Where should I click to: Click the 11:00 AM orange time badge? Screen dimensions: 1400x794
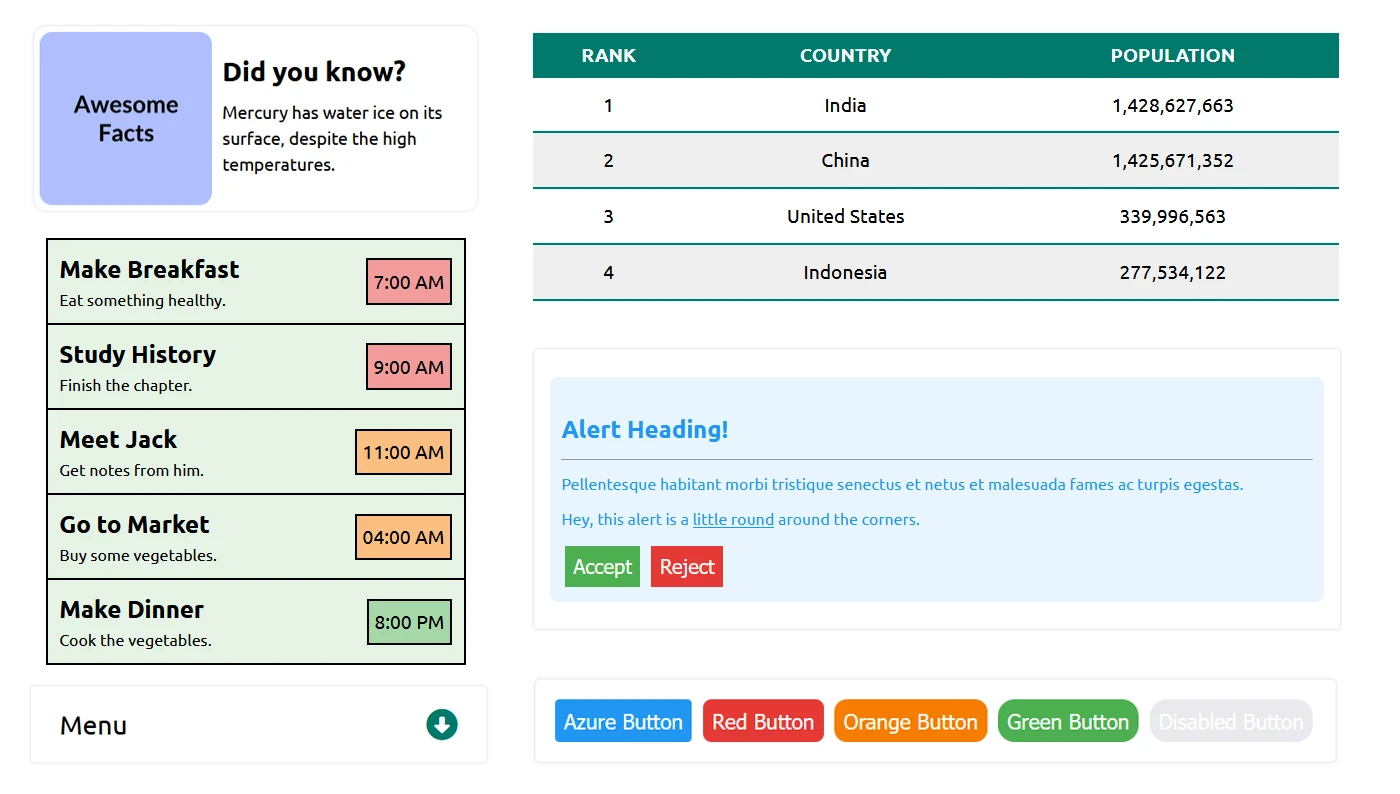coord(403,452)
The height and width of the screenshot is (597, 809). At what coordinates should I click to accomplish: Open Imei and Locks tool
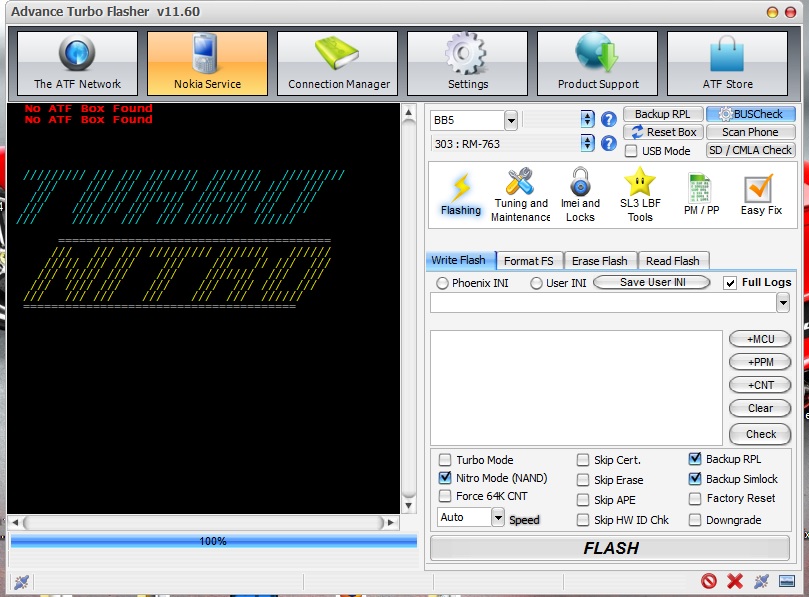580,195
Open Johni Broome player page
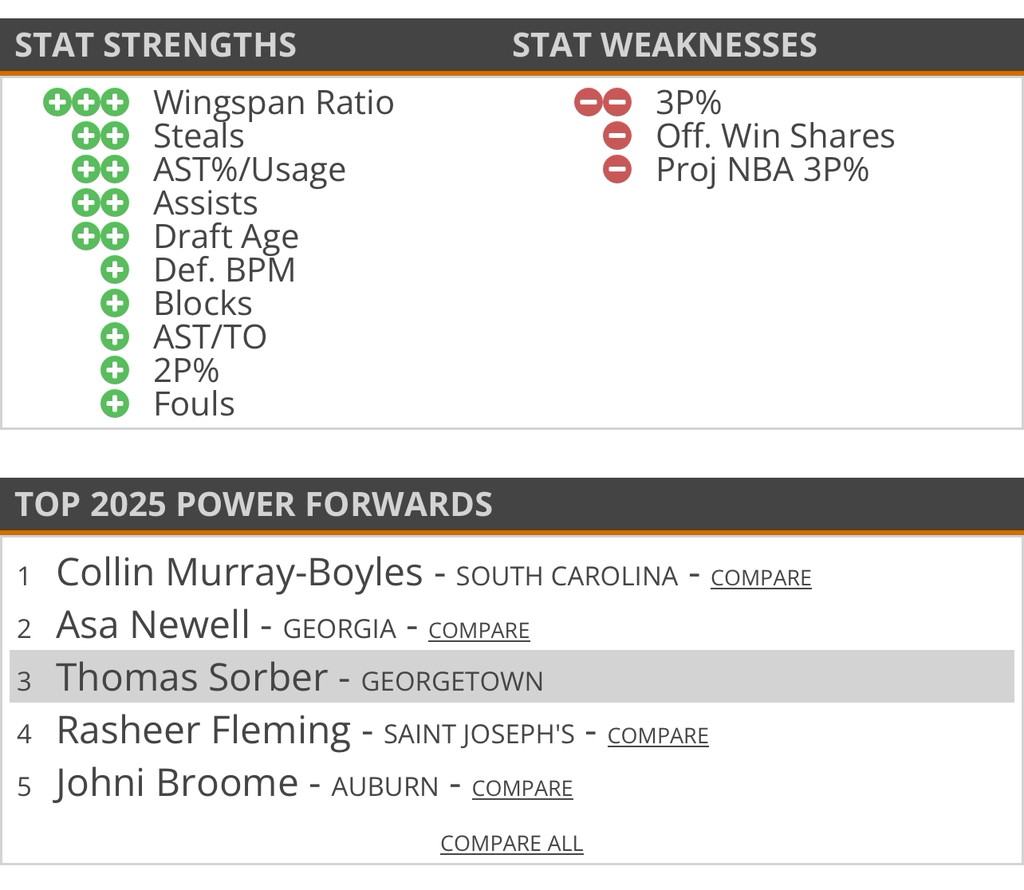 (177, 783)
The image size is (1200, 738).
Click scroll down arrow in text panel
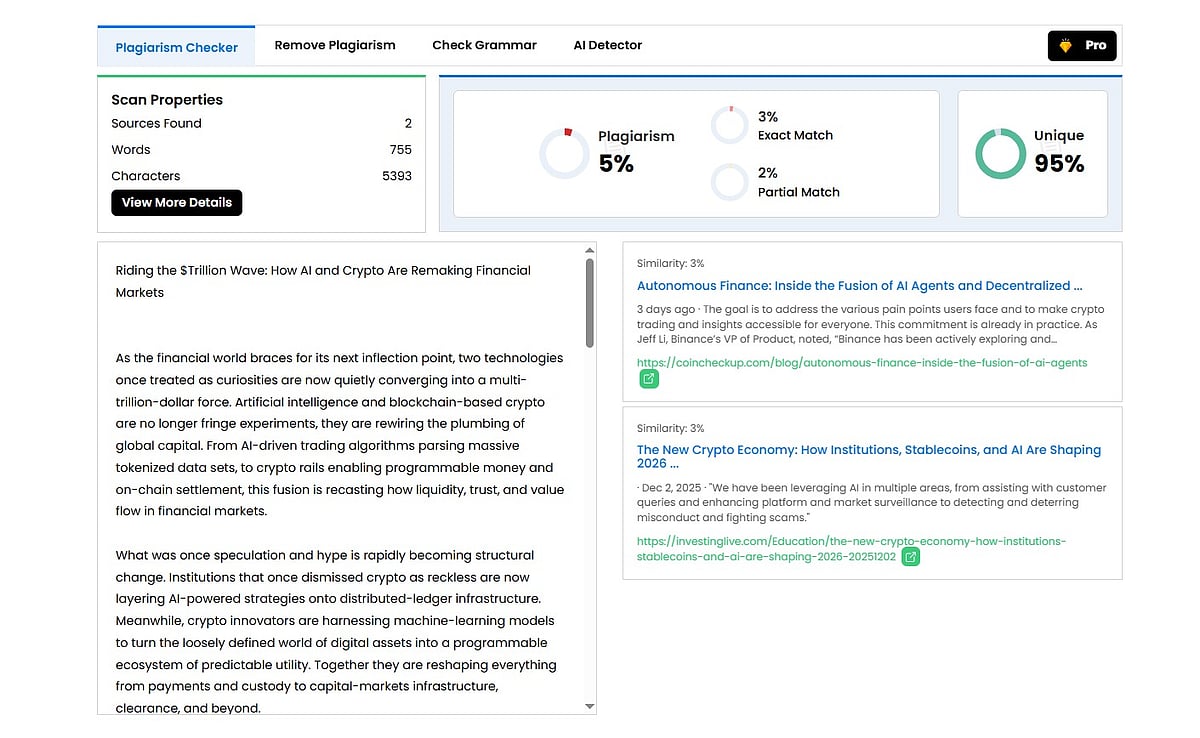(x=589, y=706)
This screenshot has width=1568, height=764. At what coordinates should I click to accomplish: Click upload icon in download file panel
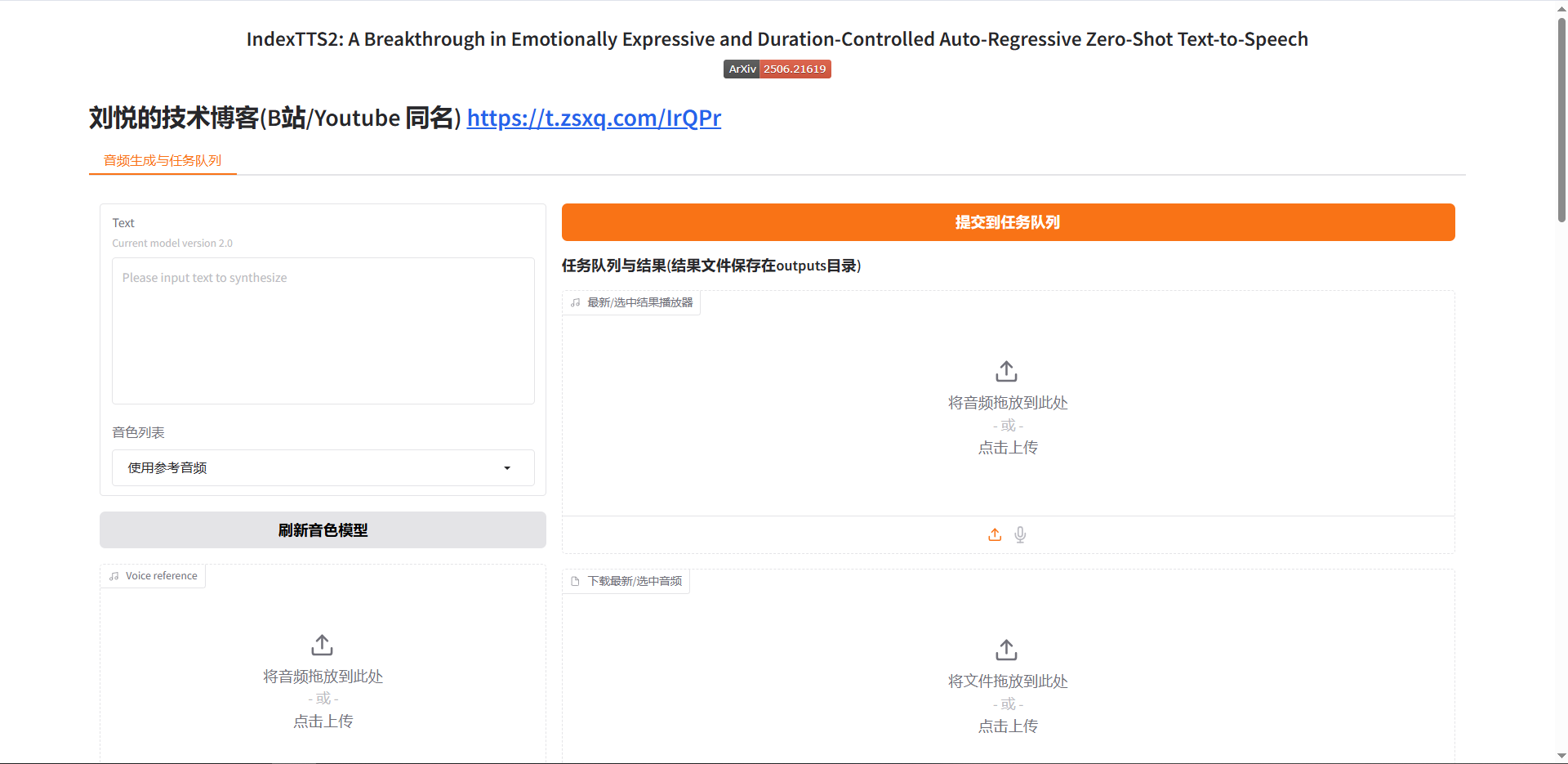(x=1006, y=650)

-------

Task to complete:
Please repeat each record above precisely, with the pictures left out.

Result of the exercise:
Where should I click to: Click the 11:00 AM orange time badge? Screen dimensions: 1400x794
coord(403,452)
The height and width of the screenshot is (597, 809). At what coordinates should I click to accomplish: Open Imei and Locks tool
580,195
Open Johni Broome player page
 (177, 783)
The image size is (1200, 738).
Click scroll down arrow in text panel
(x=589, y=706)
This screenshot has width=1568, height=764. At what coordinates should I click to accomplish: Click upload icon in download file panel
(x=1006, y=650)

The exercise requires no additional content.